Abanicando su rubor , Mercedes camina hacia su asiento. Por su muslo se desliza la mezcla olorosa de flujo y semen. Olvidando su vergüenza, arregla los flecos del mantón que adorna la parte delantera de su localidad. Sintiéndose asaetada por miles de alfileres, fija su vista en el ruedo. Manuel , pletórico de virilidad, adelanta sus caderas hacia los toriles, como queriendo retar a la bestia . El sexo se transparenta a través de la seda del ceñidísimo pantalón. Miles de miradas lo acarician, sin distinción de edad, religión o sexo. El maestro esboza una sonrisa : es su tarde triunfal.
Muge el monstruo negro zaino. Es un mihura, como el anterior. Más de quinientos kilos de puro músculo , de rabia, de fiereza bravía, avanzan sobre Manuel, contra Manuel. Y él lo esquiva, lo burla, lo torea. La Plaza se viene abajo.
Mercedes brinca con sus ojos desde Manuel al toro, desde el toro hasta Manuel. Tiene un pálpito, un miedo irracional que congela su alma con la garra de una negra premonición.
Un último rayo de sol destella sobre la Plaza. Mercedes se persigna al ver brillar la punta afiladísima de un cuerno. El toro escarba en la arena con su pezuña. Husmea la sangre de Campanero. Brama de una forma horrísona y se lanza, de improviso, sobre el descuidado Manuel. La mirada del torero se aparta un instante, un solo instante que marca la diferencia sobre quién caerá esta tarde.
El hasta empitona la ingle del matador. Atraviesa el sexo de Manuel haciendo que florezcan las amapolas empapando la seda blanca. Lo eleva por los aires como un pañuelo tremolando al viento. Todo acaba en unos minutos.
***
El toro trota bajo los olivares. Las amapolas y aceitunas tiñen sus patas con abanicos de colores. La Luna, pálida y ojerosa, suspira en el cielo estrellado. La enorme, la pobre, la triste bestia ha esquivado, una vez más, la vigilancia del mayoral y vaga entre romeros , bajo la luz plateada de los luceros que parpadean a su paso.
La figura del hombre desnudo se interpone entre el toro y la llanura. El hombre que ya no es hombre, que es caricatura de macho con su sexo emasculado. Y el animal comprende el porqué está allí, y acepta su destino porque ya no quiere vivir.

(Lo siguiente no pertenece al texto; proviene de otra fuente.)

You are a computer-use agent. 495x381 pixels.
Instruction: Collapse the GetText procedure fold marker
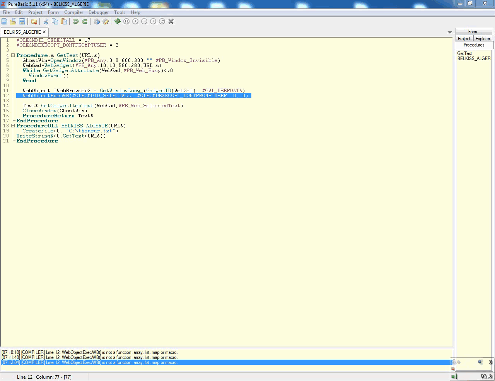pyautogui.click(x=13, y=55)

La Luna solloza envuelta en su manto negro, viendo al toro y al hombre ( que ya no es hombre ) unidos en abrazo mortal. Ninguno de los dos desea la vida que ya no es vida. El estoque del matador atraviesa el corazón de la bestia. El pecho del hombre aguanta la envestida mortal. Manuel Verga exhala su alma mirando las chisporroteantes estrellas. El toro mihura, negro zaino, aguarda su muerte con la mirada prendida en la Luna. Esa Luna que fue testigo, noche tras noche, de sus escapadas con Campanero, su hermano, su amigo, su amor.
Carletto
Nota del Autor : Relato inspirado en : "Romance de la Reina Mercedes", "La Casada Infiel " y " El toro y la luna ".